The Wall Street Journal
Companies Pledge to Market Water, Smaller Sizes, Diet Drinks; Pledge 20% Calorie Cut by 2025
Smaller containers, such as these mini cans, shown next to full-size cans, would be part of the calorie-cutting effort, as would heavier promotion of low-cal drinks.
Coca-Cola Co. KO -1.16% , PepsiCo Inc. PEP -0.89% and Dr Pepper Snapple GroupInc. DPS -1.52% will work to cut beverage calories in the American diet 20% by 2025 through promoting bottled water, low-calorie drinks and smaller portions.
The pledge marks a rare commitment by beverage makers in the fight against obesity at a time when the industry is under increasing scrutiny of its products. Drink-makers opposed a cap on sugary drink portions in New York City, and are trying to stop a new tax on sugary drinks that San Francisco residents will vote on in November.
Under the voluntary agreement announced Tuesday, the companies said they would market and distribute their drinks in a way that should help steer consumers to smaller portions and zero- or low-calorie drinks. They also have committed to providing calorie counts on more than 3 million vending machines, self-serve fountain dispensers and retail coolers in stores, restaurants and other points of sale.
Americans already have scaled back on soda as consumers get more health conscious about diseases like diabetes, eroding the industry's bottom line. U.S. per capita soda consumption has fallen since peaking in 1998 and calories from soda contracted 23% between 2000 and 2013, industry tracker Beverage Digest estimates.
The move is an implicit acknowledgment by the soda industry that longtime staples like Coke, Pepsi-Cola and Dr Pepper have played a role in rising obesity rates.
Atlanta-based Coke has said in the past that Americans should exercise more, not drink less sugary soda.

| DATA EXTRACT |
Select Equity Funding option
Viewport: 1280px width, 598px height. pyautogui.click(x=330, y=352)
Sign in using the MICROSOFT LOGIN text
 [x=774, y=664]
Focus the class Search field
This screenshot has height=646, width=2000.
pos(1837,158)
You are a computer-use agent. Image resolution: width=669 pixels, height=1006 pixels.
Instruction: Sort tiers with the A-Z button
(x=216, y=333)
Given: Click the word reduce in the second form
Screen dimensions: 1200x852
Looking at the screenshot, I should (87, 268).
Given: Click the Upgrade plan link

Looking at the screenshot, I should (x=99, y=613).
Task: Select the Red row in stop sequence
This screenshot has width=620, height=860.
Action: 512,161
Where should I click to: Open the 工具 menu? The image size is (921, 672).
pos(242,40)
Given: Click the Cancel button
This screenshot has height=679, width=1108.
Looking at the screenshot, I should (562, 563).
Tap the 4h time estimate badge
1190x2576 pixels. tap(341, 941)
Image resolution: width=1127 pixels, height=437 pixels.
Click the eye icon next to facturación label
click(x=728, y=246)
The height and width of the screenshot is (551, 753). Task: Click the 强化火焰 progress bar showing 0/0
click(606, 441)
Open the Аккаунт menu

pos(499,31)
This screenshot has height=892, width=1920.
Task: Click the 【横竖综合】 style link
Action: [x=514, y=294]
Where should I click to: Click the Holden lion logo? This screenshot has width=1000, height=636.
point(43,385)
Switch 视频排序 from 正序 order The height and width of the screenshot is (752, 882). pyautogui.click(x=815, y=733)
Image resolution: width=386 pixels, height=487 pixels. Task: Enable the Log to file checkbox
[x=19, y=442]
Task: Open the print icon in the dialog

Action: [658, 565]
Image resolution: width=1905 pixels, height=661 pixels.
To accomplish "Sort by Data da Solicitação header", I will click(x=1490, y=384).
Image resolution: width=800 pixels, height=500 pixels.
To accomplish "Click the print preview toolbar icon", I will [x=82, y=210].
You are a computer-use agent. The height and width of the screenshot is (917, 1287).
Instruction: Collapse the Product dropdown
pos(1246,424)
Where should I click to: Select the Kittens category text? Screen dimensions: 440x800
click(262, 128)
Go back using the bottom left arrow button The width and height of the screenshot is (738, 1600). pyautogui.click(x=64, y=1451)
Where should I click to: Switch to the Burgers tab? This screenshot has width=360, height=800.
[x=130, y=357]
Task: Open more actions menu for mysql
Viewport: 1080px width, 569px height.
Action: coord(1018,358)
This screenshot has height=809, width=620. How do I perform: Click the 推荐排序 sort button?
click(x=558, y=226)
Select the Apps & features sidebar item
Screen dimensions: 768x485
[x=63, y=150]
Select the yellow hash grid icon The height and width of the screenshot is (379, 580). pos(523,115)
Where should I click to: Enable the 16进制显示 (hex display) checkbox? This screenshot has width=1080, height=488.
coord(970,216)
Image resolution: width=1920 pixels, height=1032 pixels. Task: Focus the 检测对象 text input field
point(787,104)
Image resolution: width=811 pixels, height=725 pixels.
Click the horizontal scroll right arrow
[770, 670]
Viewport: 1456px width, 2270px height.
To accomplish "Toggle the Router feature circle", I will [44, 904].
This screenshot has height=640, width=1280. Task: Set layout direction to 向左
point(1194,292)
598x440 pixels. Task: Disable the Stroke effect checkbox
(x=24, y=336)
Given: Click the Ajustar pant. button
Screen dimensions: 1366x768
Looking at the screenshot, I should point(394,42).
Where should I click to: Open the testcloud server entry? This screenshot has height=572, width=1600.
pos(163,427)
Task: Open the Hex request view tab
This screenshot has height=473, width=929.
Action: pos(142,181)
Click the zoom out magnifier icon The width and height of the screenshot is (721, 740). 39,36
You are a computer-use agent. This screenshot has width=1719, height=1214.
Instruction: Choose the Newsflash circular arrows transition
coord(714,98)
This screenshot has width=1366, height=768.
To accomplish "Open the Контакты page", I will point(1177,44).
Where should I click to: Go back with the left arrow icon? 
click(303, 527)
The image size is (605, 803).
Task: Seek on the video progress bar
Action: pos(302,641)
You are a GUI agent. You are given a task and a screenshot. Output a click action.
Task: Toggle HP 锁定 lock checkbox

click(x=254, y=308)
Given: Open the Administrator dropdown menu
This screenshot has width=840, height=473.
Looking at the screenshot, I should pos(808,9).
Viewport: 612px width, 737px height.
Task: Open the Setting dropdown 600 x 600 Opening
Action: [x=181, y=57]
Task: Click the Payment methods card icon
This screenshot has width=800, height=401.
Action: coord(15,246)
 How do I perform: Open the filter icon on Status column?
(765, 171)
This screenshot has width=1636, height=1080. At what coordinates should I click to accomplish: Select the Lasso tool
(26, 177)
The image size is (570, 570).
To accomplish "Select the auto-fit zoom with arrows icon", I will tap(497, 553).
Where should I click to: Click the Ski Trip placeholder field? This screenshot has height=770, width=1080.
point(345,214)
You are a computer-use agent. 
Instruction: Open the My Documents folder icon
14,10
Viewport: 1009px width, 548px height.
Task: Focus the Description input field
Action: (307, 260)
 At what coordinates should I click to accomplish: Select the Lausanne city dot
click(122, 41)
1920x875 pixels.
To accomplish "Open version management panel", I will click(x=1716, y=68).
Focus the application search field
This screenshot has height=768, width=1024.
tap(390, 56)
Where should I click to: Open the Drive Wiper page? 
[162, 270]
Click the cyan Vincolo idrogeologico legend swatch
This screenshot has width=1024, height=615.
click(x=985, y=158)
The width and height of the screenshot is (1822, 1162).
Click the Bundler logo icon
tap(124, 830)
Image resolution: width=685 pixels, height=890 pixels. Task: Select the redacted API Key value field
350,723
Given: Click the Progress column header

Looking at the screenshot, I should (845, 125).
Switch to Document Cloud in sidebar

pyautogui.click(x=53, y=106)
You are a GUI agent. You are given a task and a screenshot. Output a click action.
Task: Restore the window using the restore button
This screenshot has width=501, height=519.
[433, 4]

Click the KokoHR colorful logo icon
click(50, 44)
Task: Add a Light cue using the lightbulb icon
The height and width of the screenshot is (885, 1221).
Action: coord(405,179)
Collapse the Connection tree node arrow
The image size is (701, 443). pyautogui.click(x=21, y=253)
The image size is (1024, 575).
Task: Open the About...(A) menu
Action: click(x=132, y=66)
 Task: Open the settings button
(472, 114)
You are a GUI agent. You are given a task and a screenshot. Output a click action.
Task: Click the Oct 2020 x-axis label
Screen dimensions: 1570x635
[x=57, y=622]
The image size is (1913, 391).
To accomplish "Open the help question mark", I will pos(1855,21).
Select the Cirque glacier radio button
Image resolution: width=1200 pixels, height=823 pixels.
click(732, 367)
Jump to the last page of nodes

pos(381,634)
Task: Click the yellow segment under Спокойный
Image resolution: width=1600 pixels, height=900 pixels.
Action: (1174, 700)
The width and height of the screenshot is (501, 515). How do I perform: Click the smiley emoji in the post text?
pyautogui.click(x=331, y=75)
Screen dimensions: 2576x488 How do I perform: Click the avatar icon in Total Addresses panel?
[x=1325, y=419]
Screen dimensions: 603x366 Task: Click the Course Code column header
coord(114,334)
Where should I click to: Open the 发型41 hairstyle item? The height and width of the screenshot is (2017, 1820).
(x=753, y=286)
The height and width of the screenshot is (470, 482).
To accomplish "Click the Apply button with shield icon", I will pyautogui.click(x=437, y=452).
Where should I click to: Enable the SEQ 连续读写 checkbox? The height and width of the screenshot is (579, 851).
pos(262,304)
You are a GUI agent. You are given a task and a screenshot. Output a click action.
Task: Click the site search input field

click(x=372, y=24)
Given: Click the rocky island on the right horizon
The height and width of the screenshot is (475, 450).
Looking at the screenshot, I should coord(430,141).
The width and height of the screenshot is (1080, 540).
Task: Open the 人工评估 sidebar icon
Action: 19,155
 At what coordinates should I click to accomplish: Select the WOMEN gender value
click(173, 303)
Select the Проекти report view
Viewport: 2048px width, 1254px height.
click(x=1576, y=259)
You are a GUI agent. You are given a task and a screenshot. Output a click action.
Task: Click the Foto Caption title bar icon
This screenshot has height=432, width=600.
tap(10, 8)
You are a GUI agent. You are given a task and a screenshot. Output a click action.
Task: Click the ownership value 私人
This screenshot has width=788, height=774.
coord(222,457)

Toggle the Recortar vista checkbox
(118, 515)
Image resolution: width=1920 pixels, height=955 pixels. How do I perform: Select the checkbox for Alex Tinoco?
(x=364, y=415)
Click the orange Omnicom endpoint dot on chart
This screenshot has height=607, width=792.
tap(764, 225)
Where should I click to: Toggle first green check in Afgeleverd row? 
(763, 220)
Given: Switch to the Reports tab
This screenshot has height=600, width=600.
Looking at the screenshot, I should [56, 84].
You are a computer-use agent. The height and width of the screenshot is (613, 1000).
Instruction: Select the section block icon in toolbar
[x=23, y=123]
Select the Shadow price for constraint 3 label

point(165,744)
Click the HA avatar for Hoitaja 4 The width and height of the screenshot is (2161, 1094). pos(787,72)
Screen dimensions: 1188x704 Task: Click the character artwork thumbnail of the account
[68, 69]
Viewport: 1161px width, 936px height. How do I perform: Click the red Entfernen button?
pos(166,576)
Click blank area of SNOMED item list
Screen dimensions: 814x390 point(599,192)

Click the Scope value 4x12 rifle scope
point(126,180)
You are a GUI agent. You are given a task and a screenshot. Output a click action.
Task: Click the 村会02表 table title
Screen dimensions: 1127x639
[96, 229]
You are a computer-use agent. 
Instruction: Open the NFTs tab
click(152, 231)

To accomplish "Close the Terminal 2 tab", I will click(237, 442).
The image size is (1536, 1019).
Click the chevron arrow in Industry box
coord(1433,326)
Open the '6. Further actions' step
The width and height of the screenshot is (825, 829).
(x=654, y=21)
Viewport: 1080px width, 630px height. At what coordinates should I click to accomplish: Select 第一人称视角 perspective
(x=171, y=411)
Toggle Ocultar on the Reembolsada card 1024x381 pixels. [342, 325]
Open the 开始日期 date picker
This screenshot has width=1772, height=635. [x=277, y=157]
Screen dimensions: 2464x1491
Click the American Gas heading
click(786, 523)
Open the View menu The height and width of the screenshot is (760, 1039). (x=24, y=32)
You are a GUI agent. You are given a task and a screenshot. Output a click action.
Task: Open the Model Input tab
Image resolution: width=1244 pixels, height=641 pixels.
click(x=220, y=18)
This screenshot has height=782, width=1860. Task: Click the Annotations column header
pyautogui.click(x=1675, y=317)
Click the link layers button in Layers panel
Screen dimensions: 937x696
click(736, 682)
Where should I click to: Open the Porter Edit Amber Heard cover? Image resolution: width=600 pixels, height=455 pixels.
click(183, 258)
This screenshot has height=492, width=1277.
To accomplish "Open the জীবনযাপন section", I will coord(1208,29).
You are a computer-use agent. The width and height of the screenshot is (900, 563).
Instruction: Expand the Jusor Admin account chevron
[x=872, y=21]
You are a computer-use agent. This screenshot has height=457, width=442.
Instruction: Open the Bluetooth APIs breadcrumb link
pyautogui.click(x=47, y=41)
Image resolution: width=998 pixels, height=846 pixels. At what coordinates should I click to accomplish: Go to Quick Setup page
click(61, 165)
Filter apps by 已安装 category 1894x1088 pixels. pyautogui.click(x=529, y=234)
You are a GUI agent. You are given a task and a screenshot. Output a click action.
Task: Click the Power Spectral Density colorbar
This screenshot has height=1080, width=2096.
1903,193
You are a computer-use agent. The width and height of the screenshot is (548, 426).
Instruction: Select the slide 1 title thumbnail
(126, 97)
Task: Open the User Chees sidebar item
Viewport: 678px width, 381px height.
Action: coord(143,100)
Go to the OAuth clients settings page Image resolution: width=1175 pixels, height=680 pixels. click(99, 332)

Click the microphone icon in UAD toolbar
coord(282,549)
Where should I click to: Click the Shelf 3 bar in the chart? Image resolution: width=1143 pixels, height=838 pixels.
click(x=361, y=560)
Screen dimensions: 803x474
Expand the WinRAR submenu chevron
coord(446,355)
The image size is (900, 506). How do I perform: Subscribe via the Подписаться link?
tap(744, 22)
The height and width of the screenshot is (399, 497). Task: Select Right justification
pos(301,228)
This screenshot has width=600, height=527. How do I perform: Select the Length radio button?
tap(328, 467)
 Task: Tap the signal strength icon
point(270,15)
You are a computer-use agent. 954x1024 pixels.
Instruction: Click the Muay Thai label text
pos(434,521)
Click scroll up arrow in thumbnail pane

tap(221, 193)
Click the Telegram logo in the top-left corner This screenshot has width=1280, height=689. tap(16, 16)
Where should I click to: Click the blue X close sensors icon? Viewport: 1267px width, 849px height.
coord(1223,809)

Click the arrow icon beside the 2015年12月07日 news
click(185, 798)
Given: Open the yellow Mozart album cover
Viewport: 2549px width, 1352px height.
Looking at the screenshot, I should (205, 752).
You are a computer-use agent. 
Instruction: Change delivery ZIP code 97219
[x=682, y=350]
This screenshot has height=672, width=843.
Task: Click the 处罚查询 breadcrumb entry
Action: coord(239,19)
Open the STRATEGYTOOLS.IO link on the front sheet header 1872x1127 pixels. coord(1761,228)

| WHAT THIS EXERCISE ASKS |
#1 According to the soda pledge article, on how many vending machines, self-serve fountain dispensers and retail coolers did the companies commit to showing calorie counts?
#2 Retype word for word the part of the soda pledge article that opens with the words containing "The pledge marks" and closes with "points of sale.".

| TASK RESULTS |
#1 More than 3 million.

#2
The pledge marks a rare commitment by beverage makers in the fight against obesity at a time when the industry is under increasing scrutiny of its products. Drink-makers opposed a cap on sugary drink portions in New York City, and are trying to stop a new tax on sugary drinks that San Francisco residents will vote on in November.
Under the voluntary agreement announced Tuesday, the companies said they would market and distribute their drinks in a way that should help steer consumers to smaller portions and zero- or low-calorie drinks. They also have committed to providing calorie counts on more than 3 million vending machines, self-serve fountain dispensers and retail coolers in stores, restaurants and other points of sale.